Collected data
........

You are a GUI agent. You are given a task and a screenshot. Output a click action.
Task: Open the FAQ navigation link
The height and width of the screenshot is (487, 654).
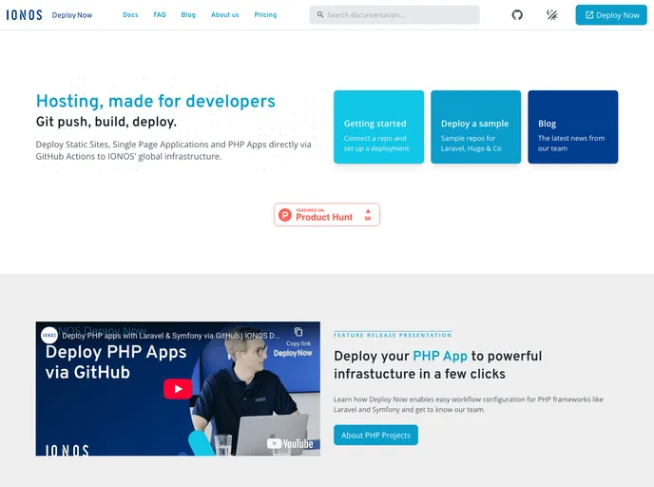tap(160, 15)
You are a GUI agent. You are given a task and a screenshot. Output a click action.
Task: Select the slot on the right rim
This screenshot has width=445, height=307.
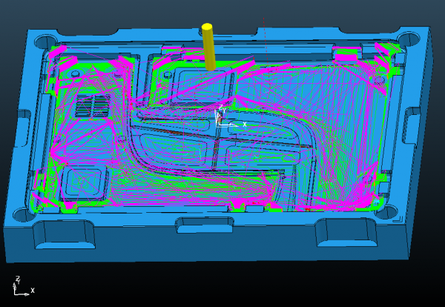(410, 125)
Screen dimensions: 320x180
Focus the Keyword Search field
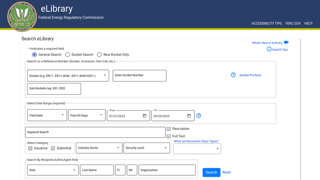[95, 132]
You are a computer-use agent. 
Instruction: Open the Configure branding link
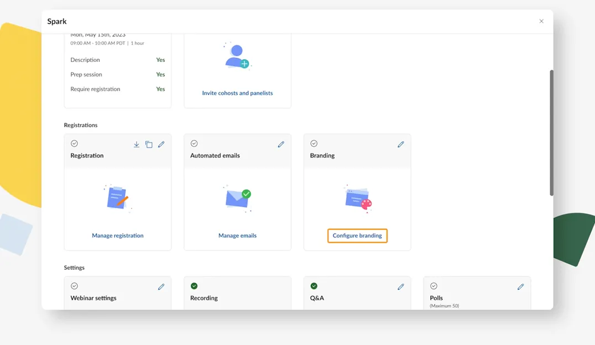point(357,236)
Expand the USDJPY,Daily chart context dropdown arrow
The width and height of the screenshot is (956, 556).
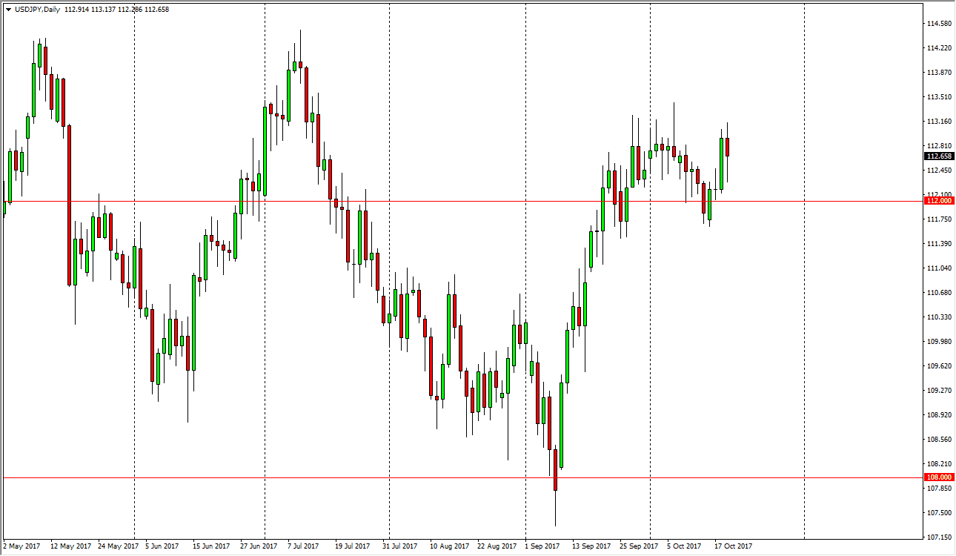pyautogui.click(x=7, y=12)

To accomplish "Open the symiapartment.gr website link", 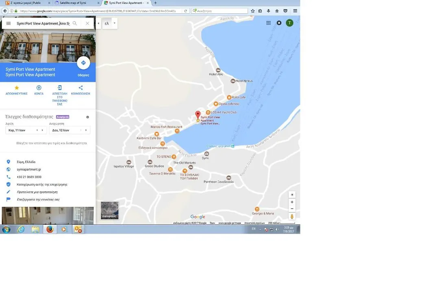I will 29,169.
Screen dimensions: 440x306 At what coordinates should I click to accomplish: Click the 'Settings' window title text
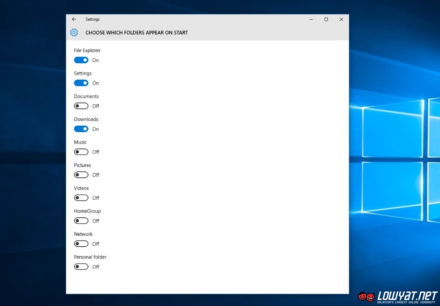pos(92,19)
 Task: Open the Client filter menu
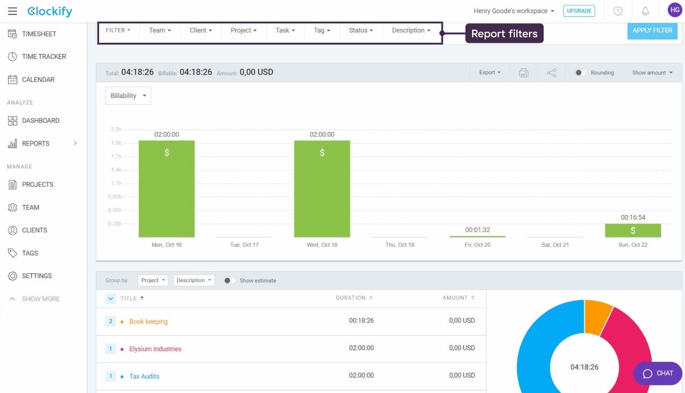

........

● TASK: Give back exactly the lines above that run from the one with "This screenshot has width=445, height=307." to the one with "Expand the USDJPY,Daily", including both, with the pictures left out.

● EXPECTED OUTPUT:
This screenshot has width=445, height=307.
(410, 125)
Screen dimensions: 320x180
Focus the Keyword Search field
[95, 132]
You are a computer-use agent. 
Instruction: Open the Configure branding link
point(357,236)
Expand the USDJPY,Daily chart context dropdown arrow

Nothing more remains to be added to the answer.